Approach Two: Value-Based Pivoting
The second pivot approach relies on how the dose pipeline generates values to your company.
- Operational: Data as Product as Value
- Analytical: Insight as Values
The framework of breakdown is inspired by this text, MLOps: Continuous delivery and automation pipelines in machine learning. It brings up a crucial concept called experimental-operational symmetry.

We classify our data pipelines in two dimensions:
- Based on the complexity of the artifact, they’re classified into low-code, scripting, and high-code pipelines.
- Based on the worth it generates, they’re classified into operational and analytical pipelines.
High-code and operational pipelines require for rigorous code review and validation. Scripting and analytical pipelines require for fast development velocity. When an analytical pipeline carries a crucial analytical insight and desires to be democratized, it must be transitioned to an operational pipeline with code reviews, because the health of this pipeline will change into critical to many others.
The overall symmetry, , is just not beneficial for scripting and high-code artifacts.
Let’s examine the operational principles and key requirements of those different pipelines.
Pipeline Type | Operational Principle | Key Requirements of the Platform |
Data as Product(Operational) | Strict GitOps, Rollback on Failure | Stability & Close Internal Integration |
Insight as Values(Analytical) | Fast Iteration, Rollover on Failure | User Experience & Developer Velocity |
Due to the various ways of yielding value and operation principles, you possibly can:
- Pivot Operational Pipelines: Since internal integration is more critical for the operational pipeline, it makes more sense to pivot those to in-house platforms first.
- Pivot low-code Pipelines: The low-code pipeline will also be easily converted as a consequence of its low-code nature.
At Last
Pivot or Not Pivot, it is just not a straightforward call. In summary, these are practices it is best to adopt whatever the decision you make:
- Concentrate to the expansion of your internal technical credit, and refresh your evaluation of total cost of ownership.
- Promote Platform-Agnostic Artifacts to avoid vendor lock-in.
In fact, whenever you indeed have to pivot, have a radical strategy. How does AI change our evaluation here?
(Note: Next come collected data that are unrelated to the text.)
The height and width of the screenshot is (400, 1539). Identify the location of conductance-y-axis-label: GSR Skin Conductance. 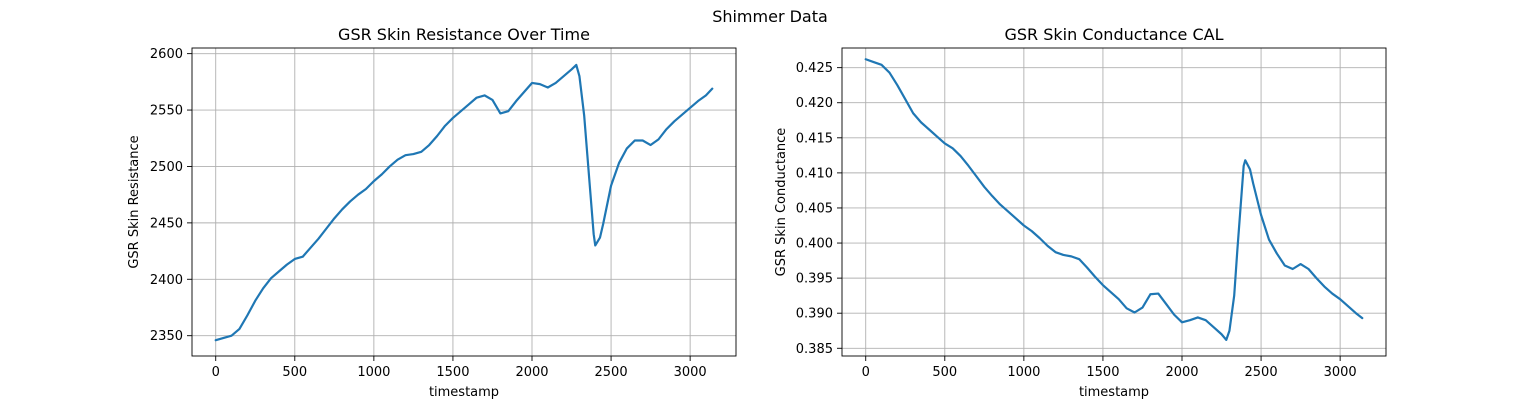
(782, 202).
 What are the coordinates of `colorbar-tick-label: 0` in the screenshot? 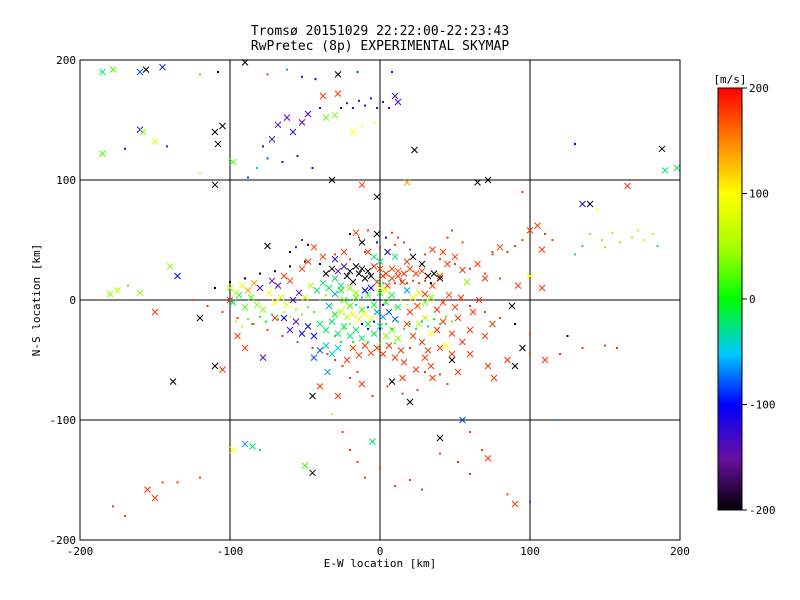 It's located at (752, 300).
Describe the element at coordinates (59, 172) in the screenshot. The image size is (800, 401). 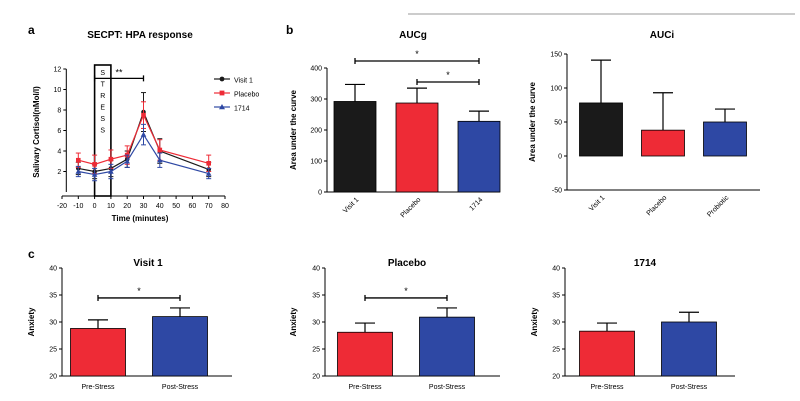
I see `y-tick-label: 2` at that location.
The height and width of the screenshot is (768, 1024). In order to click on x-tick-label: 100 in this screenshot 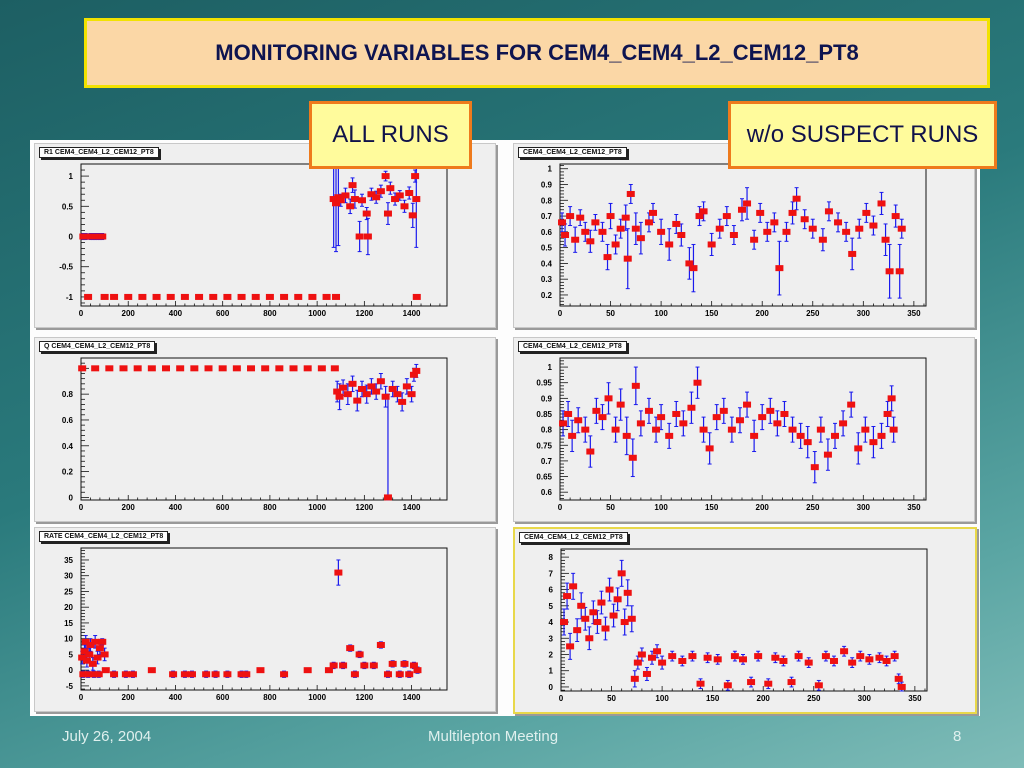, I will do `click(661, 314)`.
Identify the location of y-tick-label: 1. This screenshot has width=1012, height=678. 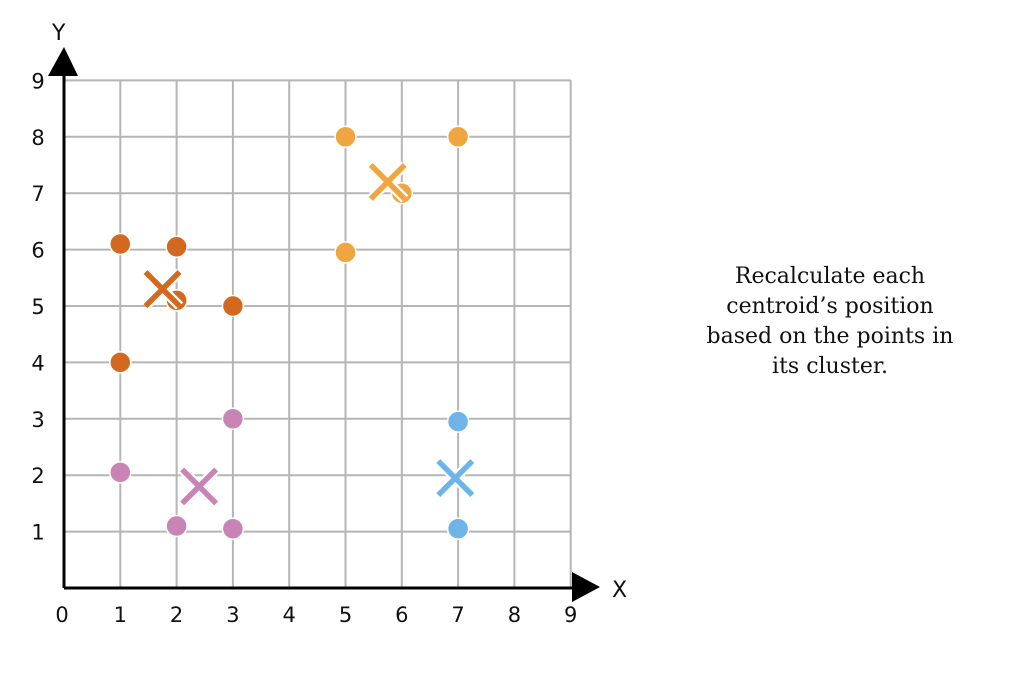
(38, 533).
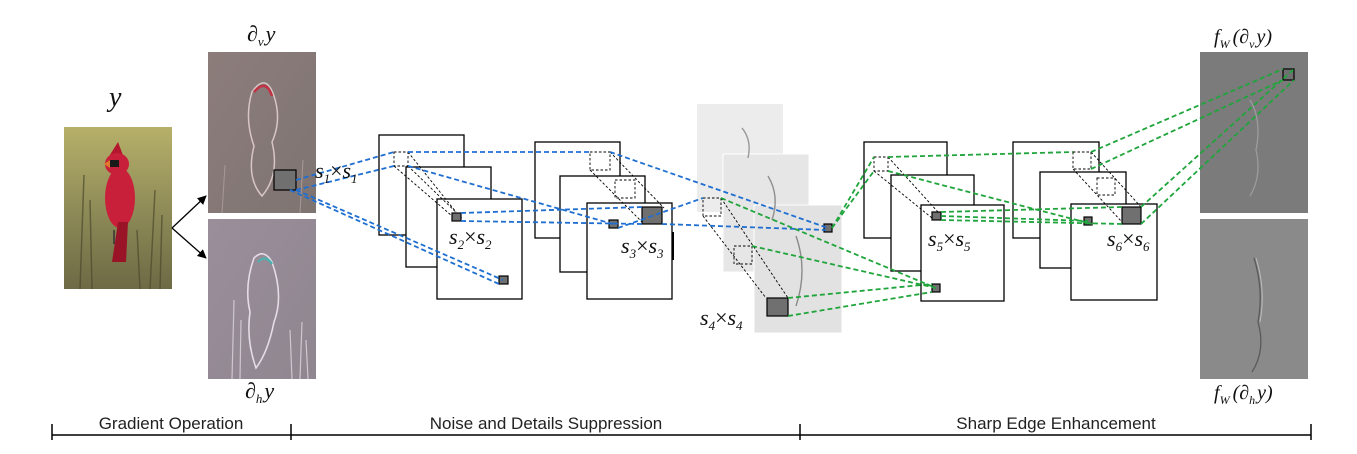  I want to click on svg-text: s6×s6, so click(1128, 240).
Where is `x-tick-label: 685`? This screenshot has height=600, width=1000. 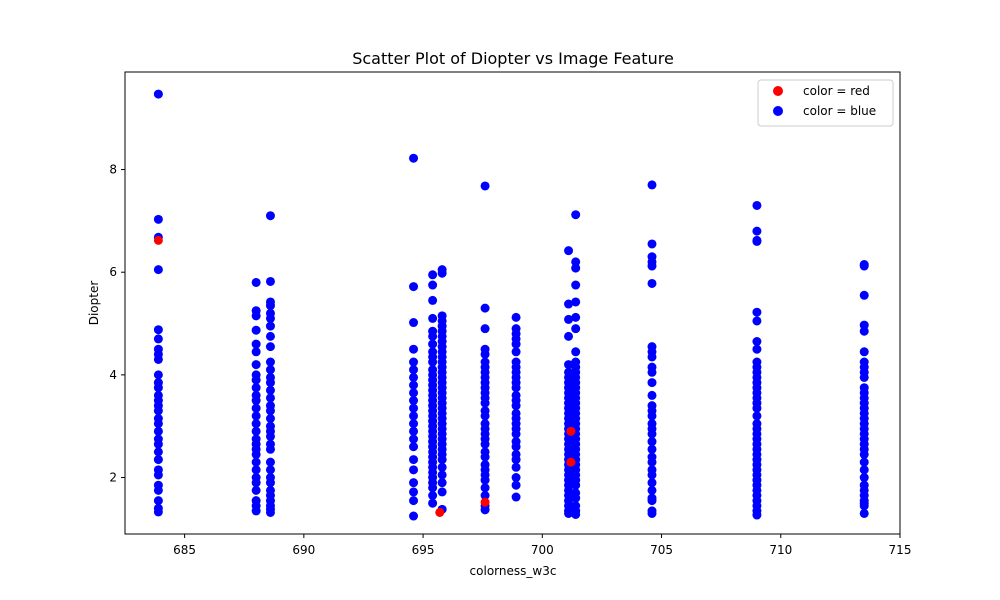 x-tick-label: 685 is located at coordinates (184, 550).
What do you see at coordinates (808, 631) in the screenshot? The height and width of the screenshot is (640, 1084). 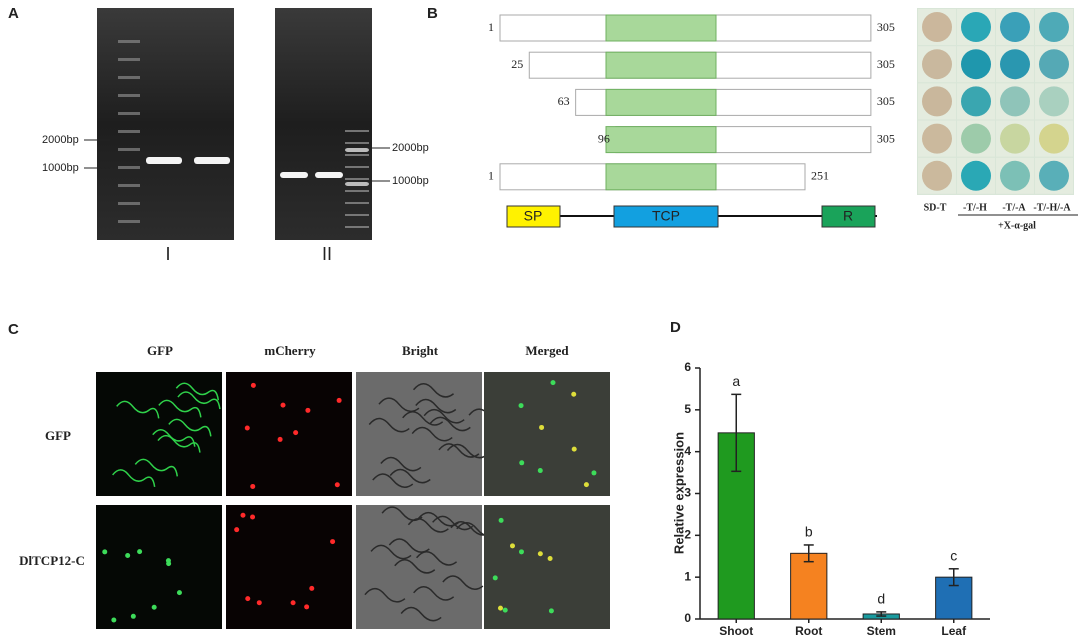 I see `x-tick-label: Root` at bounding box center [808, 631].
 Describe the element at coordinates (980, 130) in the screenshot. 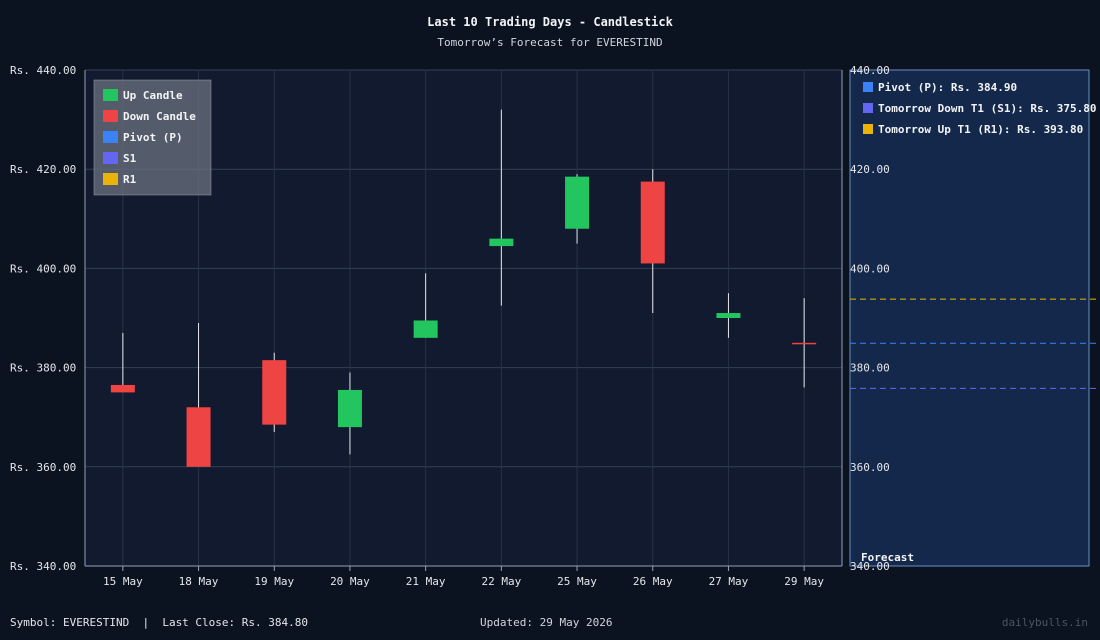

I see `forecast-level-label: Tomorrow Up T1 (R1): Rs. 393.80` at that location.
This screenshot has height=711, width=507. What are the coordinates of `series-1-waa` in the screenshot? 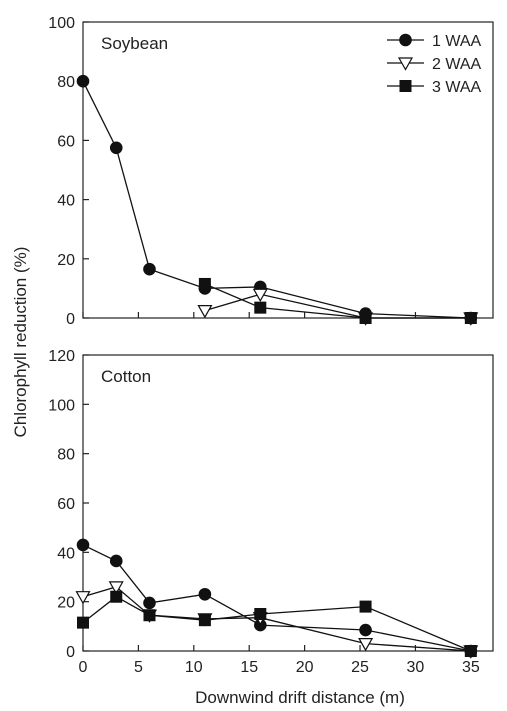 It's located at (277, 598).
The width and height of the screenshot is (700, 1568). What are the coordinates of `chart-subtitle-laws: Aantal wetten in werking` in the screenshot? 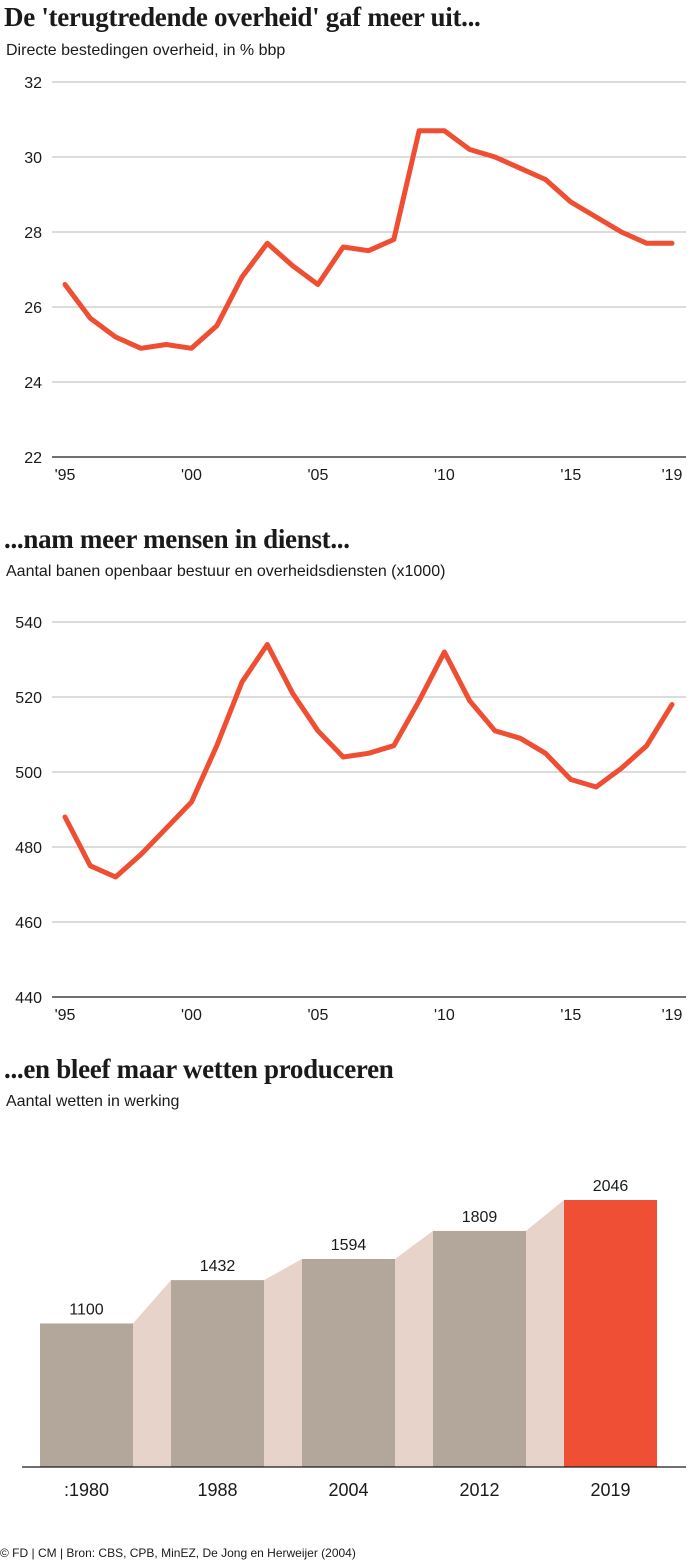 It's located at (93, 1102).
- AI makes prompt->high-code possible. It dramatically accelerates the event of each operational and analytical pipelines. To maintain up with the trend, you would possibly want to think about buying or constructing in the event you are confident.
- AI demands higher quality from data. Ensuring data quality will likely be more critical for each in-house platforms and SaaS providers.
Listed here are my thoughts on this unpopular topic, . Let me know your thoughts on it. Cheers!